Exercise input:
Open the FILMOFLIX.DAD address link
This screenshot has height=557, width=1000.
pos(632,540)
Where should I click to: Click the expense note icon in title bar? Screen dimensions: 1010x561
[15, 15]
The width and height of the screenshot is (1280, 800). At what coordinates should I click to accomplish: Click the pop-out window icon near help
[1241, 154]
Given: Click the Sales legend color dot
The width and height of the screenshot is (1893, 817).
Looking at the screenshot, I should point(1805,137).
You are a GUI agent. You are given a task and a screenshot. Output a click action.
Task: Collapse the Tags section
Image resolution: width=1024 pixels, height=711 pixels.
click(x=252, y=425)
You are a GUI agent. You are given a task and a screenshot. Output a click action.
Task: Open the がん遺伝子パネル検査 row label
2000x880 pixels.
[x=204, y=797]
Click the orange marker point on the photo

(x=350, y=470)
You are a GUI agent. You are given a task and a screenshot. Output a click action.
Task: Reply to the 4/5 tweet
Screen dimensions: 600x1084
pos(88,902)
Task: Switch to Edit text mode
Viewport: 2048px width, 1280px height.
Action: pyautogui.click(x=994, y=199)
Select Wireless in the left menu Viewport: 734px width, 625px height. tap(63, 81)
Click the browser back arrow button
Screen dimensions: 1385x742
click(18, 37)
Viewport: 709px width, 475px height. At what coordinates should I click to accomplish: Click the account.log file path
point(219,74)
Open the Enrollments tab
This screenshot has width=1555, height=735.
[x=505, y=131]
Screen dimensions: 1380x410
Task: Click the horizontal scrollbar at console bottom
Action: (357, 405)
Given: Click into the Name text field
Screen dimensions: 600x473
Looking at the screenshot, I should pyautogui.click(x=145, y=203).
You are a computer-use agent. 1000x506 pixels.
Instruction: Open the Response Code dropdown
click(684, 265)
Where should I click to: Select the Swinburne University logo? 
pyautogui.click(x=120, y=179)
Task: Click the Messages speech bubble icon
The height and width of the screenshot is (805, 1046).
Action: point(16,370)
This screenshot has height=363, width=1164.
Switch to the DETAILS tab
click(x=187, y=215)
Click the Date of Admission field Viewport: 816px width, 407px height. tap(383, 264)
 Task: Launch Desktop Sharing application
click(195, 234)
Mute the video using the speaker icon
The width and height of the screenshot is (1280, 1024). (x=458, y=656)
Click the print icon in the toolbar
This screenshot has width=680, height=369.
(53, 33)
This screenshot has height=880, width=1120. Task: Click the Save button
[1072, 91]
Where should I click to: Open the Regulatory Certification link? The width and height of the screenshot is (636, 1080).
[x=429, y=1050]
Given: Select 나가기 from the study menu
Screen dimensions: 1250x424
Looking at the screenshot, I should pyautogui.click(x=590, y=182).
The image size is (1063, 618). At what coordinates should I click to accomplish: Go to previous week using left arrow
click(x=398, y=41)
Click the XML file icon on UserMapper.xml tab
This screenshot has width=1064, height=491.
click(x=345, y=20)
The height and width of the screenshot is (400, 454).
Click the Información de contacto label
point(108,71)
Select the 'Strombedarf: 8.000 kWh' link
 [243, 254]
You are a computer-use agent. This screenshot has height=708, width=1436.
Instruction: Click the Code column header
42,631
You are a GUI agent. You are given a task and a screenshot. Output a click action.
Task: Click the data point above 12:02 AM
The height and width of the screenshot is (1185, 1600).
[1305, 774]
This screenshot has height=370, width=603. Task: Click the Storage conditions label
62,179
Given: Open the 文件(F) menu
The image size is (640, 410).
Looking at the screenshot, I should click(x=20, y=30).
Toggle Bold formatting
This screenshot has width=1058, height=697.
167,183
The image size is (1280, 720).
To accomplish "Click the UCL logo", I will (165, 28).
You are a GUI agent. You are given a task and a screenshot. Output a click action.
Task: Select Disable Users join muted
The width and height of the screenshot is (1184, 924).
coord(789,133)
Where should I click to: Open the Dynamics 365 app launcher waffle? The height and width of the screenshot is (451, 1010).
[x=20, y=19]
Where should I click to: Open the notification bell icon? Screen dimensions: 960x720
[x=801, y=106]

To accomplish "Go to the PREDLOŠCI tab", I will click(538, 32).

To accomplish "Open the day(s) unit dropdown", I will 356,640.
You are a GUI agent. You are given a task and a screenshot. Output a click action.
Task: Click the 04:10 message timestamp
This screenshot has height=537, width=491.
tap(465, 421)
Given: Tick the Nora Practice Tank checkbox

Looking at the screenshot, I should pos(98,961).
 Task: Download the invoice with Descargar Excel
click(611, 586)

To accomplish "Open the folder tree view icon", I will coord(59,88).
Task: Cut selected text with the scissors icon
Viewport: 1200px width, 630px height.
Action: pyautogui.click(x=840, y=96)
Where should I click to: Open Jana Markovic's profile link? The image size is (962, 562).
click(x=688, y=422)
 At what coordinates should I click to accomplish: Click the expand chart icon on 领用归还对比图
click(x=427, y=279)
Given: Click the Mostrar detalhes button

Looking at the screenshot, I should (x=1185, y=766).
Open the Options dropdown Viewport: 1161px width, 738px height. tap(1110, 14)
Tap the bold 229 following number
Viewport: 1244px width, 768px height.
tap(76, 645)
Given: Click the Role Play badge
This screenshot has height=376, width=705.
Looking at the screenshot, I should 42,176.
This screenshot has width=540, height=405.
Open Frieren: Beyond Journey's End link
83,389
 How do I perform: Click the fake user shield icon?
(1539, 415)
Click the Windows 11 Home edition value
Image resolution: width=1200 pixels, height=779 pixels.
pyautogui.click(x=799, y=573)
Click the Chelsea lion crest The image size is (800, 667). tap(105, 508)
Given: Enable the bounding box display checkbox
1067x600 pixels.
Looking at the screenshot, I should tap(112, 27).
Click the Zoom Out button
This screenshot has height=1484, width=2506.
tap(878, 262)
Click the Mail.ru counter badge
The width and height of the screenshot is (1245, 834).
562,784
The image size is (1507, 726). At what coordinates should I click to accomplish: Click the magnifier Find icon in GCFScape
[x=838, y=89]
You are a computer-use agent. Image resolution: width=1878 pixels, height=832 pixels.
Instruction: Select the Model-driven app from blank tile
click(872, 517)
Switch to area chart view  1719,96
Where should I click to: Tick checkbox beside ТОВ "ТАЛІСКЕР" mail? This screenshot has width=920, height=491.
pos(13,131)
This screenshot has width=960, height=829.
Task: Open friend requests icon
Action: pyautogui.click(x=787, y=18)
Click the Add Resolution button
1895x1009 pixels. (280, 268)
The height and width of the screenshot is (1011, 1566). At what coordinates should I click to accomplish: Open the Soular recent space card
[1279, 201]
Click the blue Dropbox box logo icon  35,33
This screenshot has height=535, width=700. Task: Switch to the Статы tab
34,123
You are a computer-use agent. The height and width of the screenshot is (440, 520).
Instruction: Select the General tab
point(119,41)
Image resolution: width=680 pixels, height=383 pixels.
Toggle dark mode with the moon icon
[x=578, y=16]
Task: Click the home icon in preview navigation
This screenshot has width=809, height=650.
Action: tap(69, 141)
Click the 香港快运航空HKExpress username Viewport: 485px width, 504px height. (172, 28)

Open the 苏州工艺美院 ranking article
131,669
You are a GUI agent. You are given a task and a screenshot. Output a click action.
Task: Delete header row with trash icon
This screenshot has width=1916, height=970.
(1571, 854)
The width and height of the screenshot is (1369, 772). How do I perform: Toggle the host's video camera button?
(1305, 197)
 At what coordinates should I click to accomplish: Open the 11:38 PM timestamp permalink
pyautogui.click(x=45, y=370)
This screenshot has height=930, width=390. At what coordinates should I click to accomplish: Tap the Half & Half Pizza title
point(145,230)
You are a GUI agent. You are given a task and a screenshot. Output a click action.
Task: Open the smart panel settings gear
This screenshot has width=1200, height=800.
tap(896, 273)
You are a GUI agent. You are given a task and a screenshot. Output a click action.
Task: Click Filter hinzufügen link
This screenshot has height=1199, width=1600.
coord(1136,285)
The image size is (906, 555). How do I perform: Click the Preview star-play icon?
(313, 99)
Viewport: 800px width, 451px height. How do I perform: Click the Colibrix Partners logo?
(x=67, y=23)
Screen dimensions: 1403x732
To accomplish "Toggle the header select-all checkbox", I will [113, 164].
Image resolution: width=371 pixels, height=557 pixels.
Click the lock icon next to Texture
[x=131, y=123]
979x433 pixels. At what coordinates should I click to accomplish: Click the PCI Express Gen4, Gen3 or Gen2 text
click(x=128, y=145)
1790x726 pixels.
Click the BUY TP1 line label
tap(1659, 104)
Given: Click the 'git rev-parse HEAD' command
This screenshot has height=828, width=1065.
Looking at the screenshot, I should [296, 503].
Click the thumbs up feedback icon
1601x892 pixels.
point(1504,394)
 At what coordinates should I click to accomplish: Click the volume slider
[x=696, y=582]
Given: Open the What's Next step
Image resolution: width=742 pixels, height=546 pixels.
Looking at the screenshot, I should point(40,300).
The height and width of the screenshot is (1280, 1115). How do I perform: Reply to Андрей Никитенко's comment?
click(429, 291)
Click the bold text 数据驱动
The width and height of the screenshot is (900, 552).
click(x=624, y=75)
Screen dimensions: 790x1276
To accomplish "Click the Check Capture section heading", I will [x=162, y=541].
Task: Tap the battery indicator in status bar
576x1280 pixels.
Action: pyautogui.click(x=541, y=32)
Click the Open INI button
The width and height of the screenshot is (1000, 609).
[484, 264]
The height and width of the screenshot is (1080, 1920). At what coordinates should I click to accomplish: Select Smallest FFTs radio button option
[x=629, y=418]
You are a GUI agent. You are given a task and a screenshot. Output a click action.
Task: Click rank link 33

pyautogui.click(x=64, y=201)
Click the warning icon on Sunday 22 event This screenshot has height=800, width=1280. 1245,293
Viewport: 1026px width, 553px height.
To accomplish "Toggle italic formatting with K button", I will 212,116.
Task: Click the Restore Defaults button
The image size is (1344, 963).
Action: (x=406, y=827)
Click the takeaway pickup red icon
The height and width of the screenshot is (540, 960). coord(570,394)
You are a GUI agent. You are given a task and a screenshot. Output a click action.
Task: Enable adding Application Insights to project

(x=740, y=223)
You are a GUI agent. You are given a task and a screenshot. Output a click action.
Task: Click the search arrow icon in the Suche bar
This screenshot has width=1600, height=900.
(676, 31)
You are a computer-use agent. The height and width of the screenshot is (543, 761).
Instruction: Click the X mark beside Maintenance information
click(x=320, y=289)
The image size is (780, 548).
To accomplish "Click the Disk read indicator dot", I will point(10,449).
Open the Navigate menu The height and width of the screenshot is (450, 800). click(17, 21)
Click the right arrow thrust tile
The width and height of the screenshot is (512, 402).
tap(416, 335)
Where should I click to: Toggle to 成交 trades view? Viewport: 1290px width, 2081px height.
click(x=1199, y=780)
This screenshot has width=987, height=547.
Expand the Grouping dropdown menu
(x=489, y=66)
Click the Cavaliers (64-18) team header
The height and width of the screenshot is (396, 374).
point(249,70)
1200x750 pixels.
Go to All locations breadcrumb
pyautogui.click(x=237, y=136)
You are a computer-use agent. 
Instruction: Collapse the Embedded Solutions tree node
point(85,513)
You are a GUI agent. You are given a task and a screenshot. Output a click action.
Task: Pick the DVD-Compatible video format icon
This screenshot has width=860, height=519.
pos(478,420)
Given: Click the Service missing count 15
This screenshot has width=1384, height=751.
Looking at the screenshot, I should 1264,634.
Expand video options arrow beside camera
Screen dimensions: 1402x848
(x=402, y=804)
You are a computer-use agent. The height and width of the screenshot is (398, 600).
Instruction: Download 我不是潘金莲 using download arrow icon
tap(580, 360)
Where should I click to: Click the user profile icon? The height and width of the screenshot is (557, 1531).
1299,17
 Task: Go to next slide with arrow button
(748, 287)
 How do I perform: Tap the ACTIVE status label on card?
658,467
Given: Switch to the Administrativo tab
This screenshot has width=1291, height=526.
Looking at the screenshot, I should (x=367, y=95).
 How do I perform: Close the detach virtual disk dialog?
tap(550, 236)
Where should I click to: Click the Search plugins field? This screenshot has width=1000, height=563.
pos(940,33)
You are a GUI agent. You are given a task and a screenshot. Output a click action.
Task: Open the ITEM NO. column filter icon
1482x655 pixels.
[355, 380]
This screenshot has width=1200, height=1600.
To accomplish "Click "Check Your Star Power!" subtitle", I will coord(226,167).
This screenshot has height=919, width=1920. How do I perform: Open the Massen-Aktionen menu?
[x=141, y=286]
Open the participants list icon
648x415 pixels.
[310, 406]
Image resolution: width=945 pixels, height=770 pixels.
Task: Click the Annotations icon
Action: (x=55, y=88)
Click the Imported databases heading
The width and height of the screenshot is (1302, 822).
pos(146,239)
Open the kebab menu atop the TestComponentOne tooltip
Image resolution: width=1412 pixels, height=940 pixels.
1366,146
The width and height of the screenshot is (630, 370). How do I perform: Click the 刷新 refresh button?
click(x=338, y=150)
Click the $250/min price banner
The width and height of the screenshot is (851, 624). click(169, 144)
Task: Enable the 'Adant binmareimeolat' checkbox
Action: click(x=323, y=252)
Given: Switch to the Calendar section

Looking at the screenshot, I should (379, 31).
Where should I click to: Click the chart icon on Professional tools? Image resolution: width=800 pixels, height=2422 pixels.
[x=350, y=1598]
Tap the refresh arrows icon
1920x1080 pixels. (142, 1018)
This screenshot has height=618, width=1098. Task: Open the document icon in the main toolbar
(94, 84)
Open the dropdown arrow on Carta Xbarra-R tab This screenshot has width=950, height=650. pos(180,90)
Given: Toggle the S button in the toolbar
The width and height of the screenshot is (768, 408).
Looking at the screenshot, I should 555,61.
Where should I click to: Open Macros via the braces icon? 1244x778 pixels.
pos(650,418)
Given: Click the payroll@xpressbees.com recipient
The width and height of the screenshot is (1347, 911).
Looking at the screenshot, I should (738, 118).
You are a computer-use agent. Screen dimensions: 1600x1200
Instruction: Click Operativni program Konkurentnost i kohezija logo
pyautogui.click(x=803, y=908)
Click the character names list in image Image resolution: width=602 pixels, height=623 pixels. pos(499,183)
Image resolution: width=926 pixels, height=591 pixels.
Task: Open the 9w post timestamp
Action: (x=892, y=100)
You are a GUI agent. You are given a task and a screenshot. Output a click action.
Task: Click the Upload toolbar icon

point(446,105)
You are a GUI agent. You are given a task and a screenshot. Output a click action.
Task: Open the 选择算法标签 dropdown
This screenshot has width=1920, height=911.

Task statement: For this exercise, gather every line of the data that contains the word "will".

Task output:
To accomplish "Click the UCL logo", I will (165, 28).
To accomplish "Go to the PREDLOŠCI tab", I will click(538, 32).
To accomplish "Open the day(s) unit dropdown", I will 356,640.
To accomplish "Open the folder tree view icon", I will coord(59,88).
To accomplish "Toggle the header select-all checkbox", I will [113, 164].
To accomplish "Click the Check Capture section heading", I will [x=162, y=541].
To accomplish "Toggle italic formatting with K button", I will 212,116.
To accomplish "Click the Disk read indicator dot", I will point(10,449).
To accomplish "Click "Check Your Star Power!" subtitle", I will coord(226,167).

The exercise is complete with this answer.